SOL Trustees Limited v Giles Civil Limited [2014] NZCA 539

SOL engaged subcontractor Giles in the construction of a 20 lot subdivision in Auckland.  The project experienced significant delays.

The subcontract provided that Giles was to submit payment claims for work done, and SOL was required to respond with a payment schedule within a specified timeframe.  If SOL failed to do so, then it became liable to pay the claimed amount.

SOL responded to payment claims 10, 11, 12, 13, and 14 by email, stating they were in dispute.  In response to payment claim 10, SOL also attached a spreadsheet named “Project Overrun Costs” which contained the costs it was claiming as a result of the delays.  The other responses provided no other information.  When Giles did not receive payment for the payment claims, it served two statutory demands.  SOL applied to have the statutory demands set aside.  The High Court dismissed the application and SOL appealed.
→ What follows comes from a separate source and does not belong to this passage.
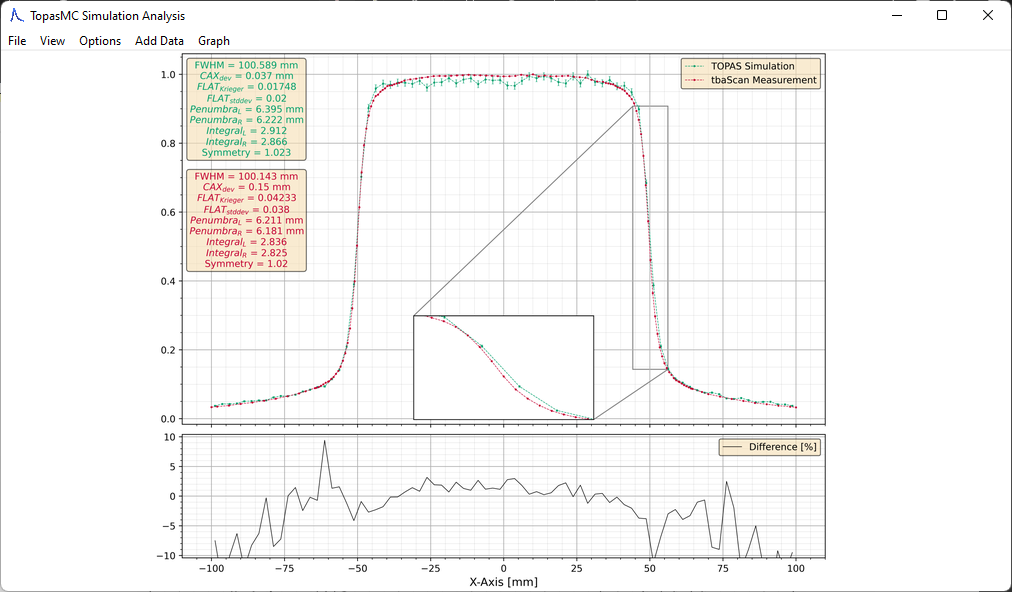Screen dimensions: 1012x592
Task: Open the Graph menu
Action: (x=214, y=41)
The Court held that merely stating that the amount claimed was in dispute did not fulfil the requirements of section 21 of the Act.  In particular, the responses did not indicate a “scheduled amount” (the amount the contractor proposed to pay to the subcontractor in response to their payment claim).

Further, the spreadsheet sent with payment claim 10 appeared to be SOL’s calculation of a potential counterclaim or set-off for delay. Section 79 of the Act provides that in proceedings for the recovery of debts due under the Act, the Court cannot give effect to any counter claim, set-off or cross-demand.  This is in line with the purpose of the Act to“pay now and argue later”.

The Court upheld the High Court decision to strike out the application to set aside the statutory demands.

Watts v Hughes Construction Limited v Complete Siteworks Company Limited [2014] NZCA 564

Watts & Hughes contracted with Complete Siteworks for the construction of a supermarket car park in Ferrymead, Christchurch.

Complete Siteworks was required to submit its payment claim on the 25th day of each month.  If Complete Siteworks submitted a late payment claim, Watts & Hughes could, under the terms of the contract, elect to treat the late payment claim as being received on the due date for the following month. 

Complete Siteworks submitted its February payment claim on 28 February 2014, three days late.  Watts & Hughes did not respond to the claim.  When the due date under the contract for payment of a February claim passed, Complete Siteworks issued a statutory demand.

Watts & Hughes argued that it had made a valid election to treat the payment claim as having been received on the due date for the following month (25 March).  On that basis, the payment schedule was not due.

The Court of Appeal analysed the relevant authorities and held that an election “consists of making an unequivocal choice and communicating that choice to the other party to the contract”. The Court found that Watts & Hughes had not communicated its election before the due date for a February claim, and the right of election had accordingly expired.  Failure to serve a payment schedule was not in itself unequivocal notice, nor were previous warnings of the potential consequence of a late claim effective notice in respect of the February claim.  The Court emphasised that a right to make an election may be taken away, if it is not exercised within a reasonable time.

The Court of Appeal upheld the High Court’s refusal to set aside the statutory demand.